Nano-engineering of silicon anodes has contributed to the demonstration of a promising potential for high energy lithium ion batteries, through addressing the degradation of battery performance derived from severe volume changes during cycling. However, the practical use of nano-engineered silicon anodes is still stuck because of remaining challenges, such as the low tap density, poor scalability and inferior electrical properties. Herein, we successfully developed a new Fe–Cu–Si ternary composite (FeCuSi) by scalable spray drying and facile heat treatment. As a result, FeCuSi exhibited remarkable initial Coulombic efficiency (91%) and specific capacity (1287 mA h g⁻¹).

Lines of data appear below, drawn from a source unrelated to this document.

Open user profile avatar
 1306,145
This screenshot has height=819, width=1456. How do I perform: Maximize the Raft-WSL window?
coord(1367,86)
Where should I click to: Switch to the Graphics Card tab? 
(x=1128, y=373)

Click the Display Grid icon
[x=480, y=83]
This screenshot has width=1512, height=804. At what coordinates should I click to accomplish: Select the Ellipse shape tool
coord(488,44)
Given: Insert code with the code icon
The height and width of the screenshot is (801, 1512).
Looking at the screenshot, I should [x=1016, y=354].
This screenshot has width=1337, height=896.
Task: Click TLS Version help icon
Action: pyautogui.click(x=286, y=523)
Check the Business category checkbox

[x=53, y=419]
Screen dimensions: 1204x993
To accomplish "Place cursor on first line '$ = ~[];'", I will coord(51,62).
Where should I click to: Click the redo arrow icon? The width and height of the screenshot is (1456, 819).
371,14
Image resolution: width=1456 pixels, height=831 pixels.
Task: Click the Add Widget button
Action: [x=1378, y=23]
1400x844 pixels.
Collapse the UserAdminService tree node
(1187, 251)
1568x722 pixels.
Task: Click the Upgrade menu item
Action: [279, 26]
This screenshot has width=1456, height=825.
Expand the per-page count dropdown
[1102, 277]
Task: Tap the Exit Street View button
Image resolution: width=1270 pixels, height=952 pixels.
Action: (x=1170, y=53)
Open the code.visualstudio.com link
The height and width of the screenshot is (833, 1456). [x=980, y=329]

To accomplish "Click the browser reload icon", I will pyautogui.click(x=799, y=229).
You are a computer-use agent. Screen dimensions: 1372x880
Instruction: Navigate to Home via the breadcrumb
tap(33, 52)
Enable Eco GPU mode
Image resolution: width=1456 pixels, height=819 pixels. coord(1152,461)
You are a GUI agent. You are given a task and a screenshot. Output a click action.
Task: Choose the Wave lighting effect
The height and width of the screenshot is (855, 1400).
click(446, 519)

In order to exactly characterize the electrical properties of FeCuSi and directly compare them with industrially developed benchmarking samples such as silicon monoxide (SiO) and a silicon-metal alloy (Si₂Fe), both half-cell and full-cell tests were performed with high electrode density (1.6 g cc⁻¹) and high areal capacity (3.4 mA h cm⁻²). Overall, FeCuSi outperformed the benchmarking samples in terms of discharge capacity and capacity retention in high mass loading for 300 cycles.